From the line containing "Given: Click the" through the last line of the material, copy every line exactly, both ends inclusive; do not copy pictures.
========================================================================
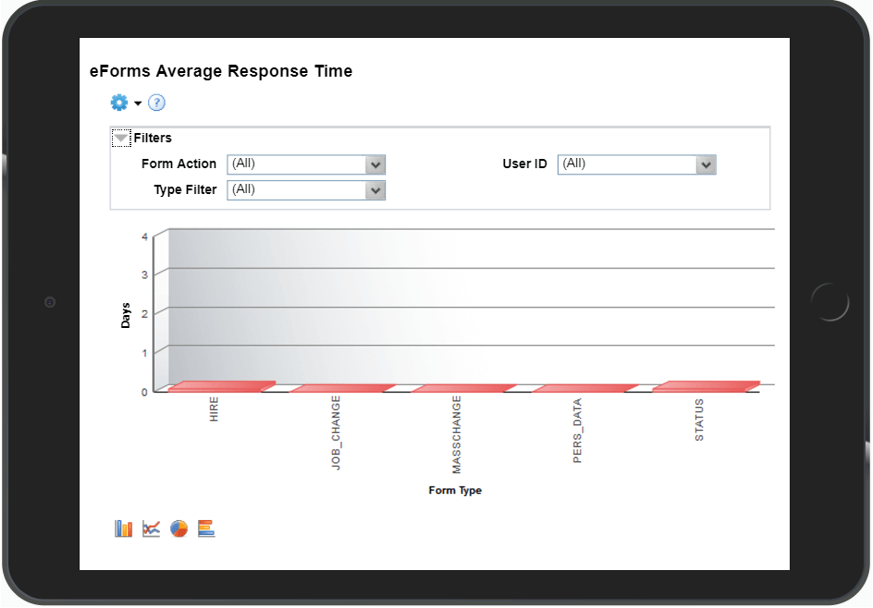Click the Filters heading label
The height and width of the screenshot is (608, 873).
153,138
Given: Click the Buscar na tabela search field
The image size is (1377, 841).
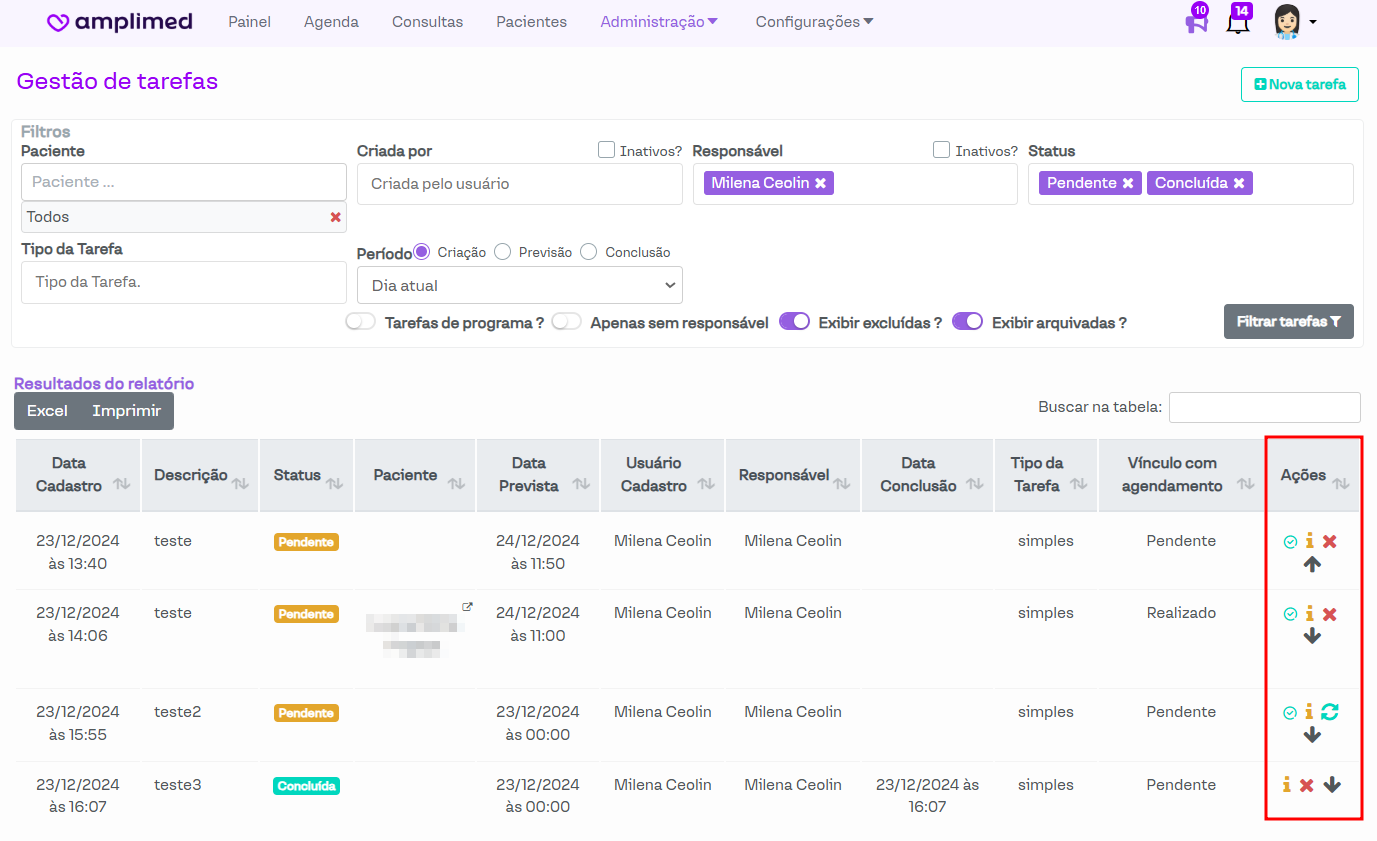Looking at the screenshot, I should click(1264, 407).
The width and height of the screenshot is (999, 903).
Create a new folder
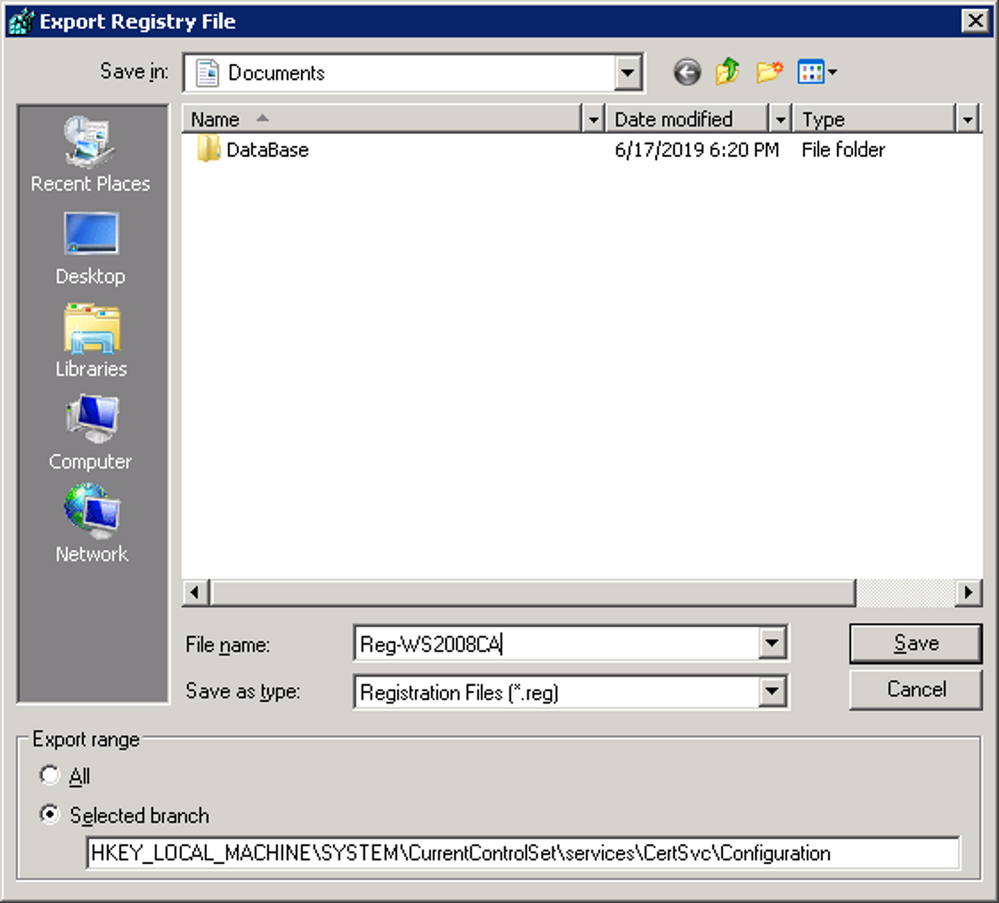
========================================================================
Your response:
Given: Click the Buscar na tabela search field
The image size is (1377, 841).
Looking at the screenshot, I should click(1264, 407).
The width and height of the screenshot is (999, 903).
Create a new folder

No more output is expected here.